HMRC
Some taxes in the UK don't rise with inflation, meaning people will be forced into higher bands Reuters

You might not realise it, but some of you are stuck in the income equivalent of quicksand.

That's because there are parts of the UK's tax and benefits system that aren't linked to inflation.

So some tax and benefit bands don't rise at the same pace as wages often do.

This means that the real terms value of the wages at each tax and benefit band falls as inflation rises.

And those who hit such particular bands are then swallowed by the removal of benefits or higher tax, despite their incomes being worth less than those affected even just a year before.

It is an anomaly in the system highlighted by Paul Johnson, director of the Institute for Fiscal Studies (IFS) thinktank, in his latest paper "Tax Without Design: Recent Developments in UK Tax Policy":

The band for the withdrawal of child benefit is fixed between £50,000 and £60,000. The point at which the personal allowance starts to be withdrawn is fixed at £100,000 – and as the level of the personal allowance has increased, the band of income to which a 60% tax rate applies has therefore continued to grow.

The £150,000 point at which additional-rate income tax starts to be paid is also fixed. The result is that, in real terms, the point at which these two higher marginal rates bite will, by 2015–16, have fallen by 12% (relative to the CPI) since they were introduced in 2010–11.

There was a good reason for default indexation of allowances and thresholds. Chancellors looking to fill their coffers as a result of fiscal drag will no doubt enjoy the effects of the lack of indexation of these new thresholds, but this looks like a move away from rational design.

Just to explain the 60% tax rate and the personal allowance for a moment – when an individual hits £100,000 a year, the personal allowance (the amount someone can earn before they start paying income tax) is taken away. So they pay income tax on every penny of their earnings.

The UK income tax rates for 2014/15.

Personal Allowance: £10,000

Basic Rate: 20% | £0 - £32,010

Higher Rate: 40% | £32,011 - £150,000

Additional Rate: 45% | Over £150,000

This, until they earn enough that the effect of removing the personal allowance has gone, puts them at an effective 60% tax rate.

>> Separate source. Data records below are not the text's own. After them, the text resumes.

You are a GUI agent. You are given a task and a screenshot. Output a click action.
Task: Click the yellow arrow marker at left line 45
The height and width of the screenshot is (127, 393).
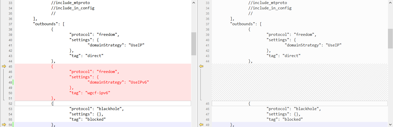(x=4, y=66)
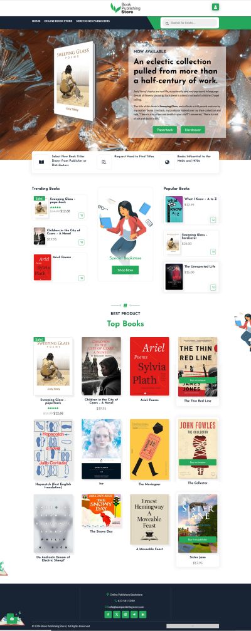
Task: Open the user account icon in header
Action: point(215,7)
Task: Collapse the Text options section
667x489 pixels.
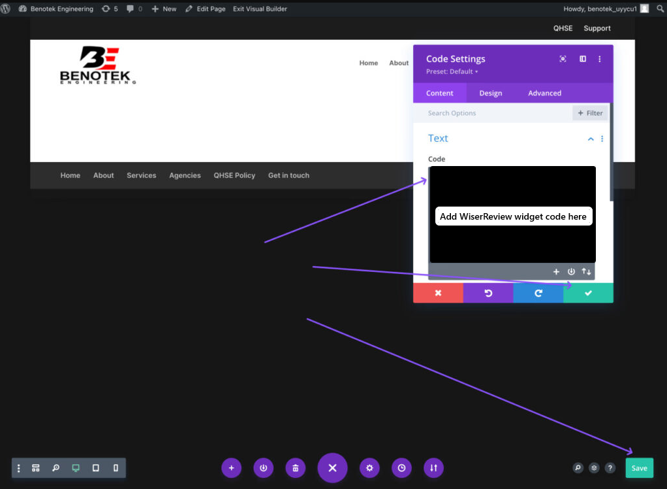Action: coord(591,139)
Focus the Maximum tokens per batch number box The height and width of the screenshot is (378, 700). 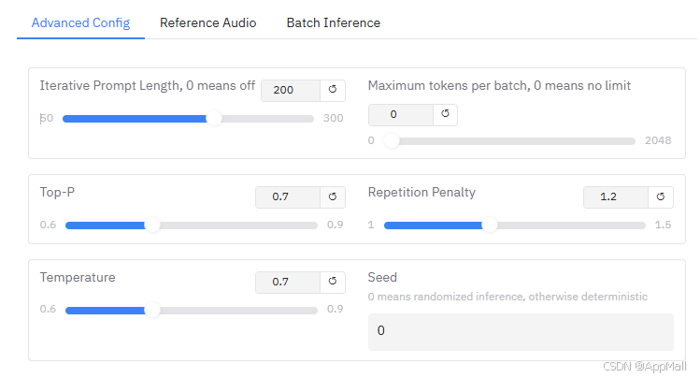400,114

So as the personal allowance is increased by the government, those earning over £100,000 have to take home even more to escape the effective 60% rate before it evens out to a 40% income tax rate again.

In 2009/10 the personal allowance was £6,475. It meant that there was an effective 60% income tax rate between £100,000 and £113,000.

In the 2014/15 tax year it is £10,000 – meaning a marginal 60% rate from between £100,000 and £121,000 before the earner has caught back up with the cost of losing the allowance.

After this the effective rate becomes 40% again until the top rate (called "additional"), at which the band is £150,000 and earnings above are taxed at 45%.

"There is no plausible rationale for a rate structure that looks like this," said Johnson of the IFS.

'Who designed that?'

Johnson also bemoans the other quirks of a tax system in which various tinkering has been made over the years, but without any overall holistic vision for how it should work – creating a haphazard cacophony of oddities.

For example, the employer national insurance contribution (NIC) increases each year by the Retail Price Index (RPI) measure of inflation.

But the employee NIC – the one people pay out from their salaries – goes up by the Consumer Price Index (CPI) inflation measure.

"Who designed that?" asks Johnson.

What's more, he highlights the peculiarity of the tax break for married couples. This policy, a favourite of Prime Minister David Cameron, comes into effect if two spouses are paying the basic rate of income tax and one is earning below the personal allowance threshold.

The rest of the allowance – up to a cap of £1,050 – transfers over to the higher earning spouse as a tax break.

But as soon as one starts paying the higher tax rate, this allowance transfer is cancelled.

As Johnson points out:

The effect is that the additional £1 of income that takes this person into higher-rate tax will result in an additional £210 tax bill. This amount may be relatively small, but it never makes sense to have this kind of thing in a tax schedule. Perhaps more importantly, it looks like an indication of a lack of direction. Introducing a transferable allowance for married couples is a substantive change to the tax system.

It is a move back towards a degree of joint taxation. The amount that can be transferred is set at just £1,050 – worth £210 a year or £4 a week to the 30 per cent or so of married couples set to gain. Introduction on such a modest scale may make sense to keep initial costs down.

But introducing the transferable allowance in a way that will make it extremely hard to extend without making this cliff edge at the higher-rate threshold worryingly high smacks of a lack of long-term design.

A chart in the IFS report highlights just how erratic the tax and benefits system looks, though it does not include every welfare payment available.

IFS marginal tax rate chart
IFS

Ultimately, despite the "huge political pressures" surrounding tax changes, Johnson urges policymakers to make the system simpler and to engage honestly with the public and experts as they do it.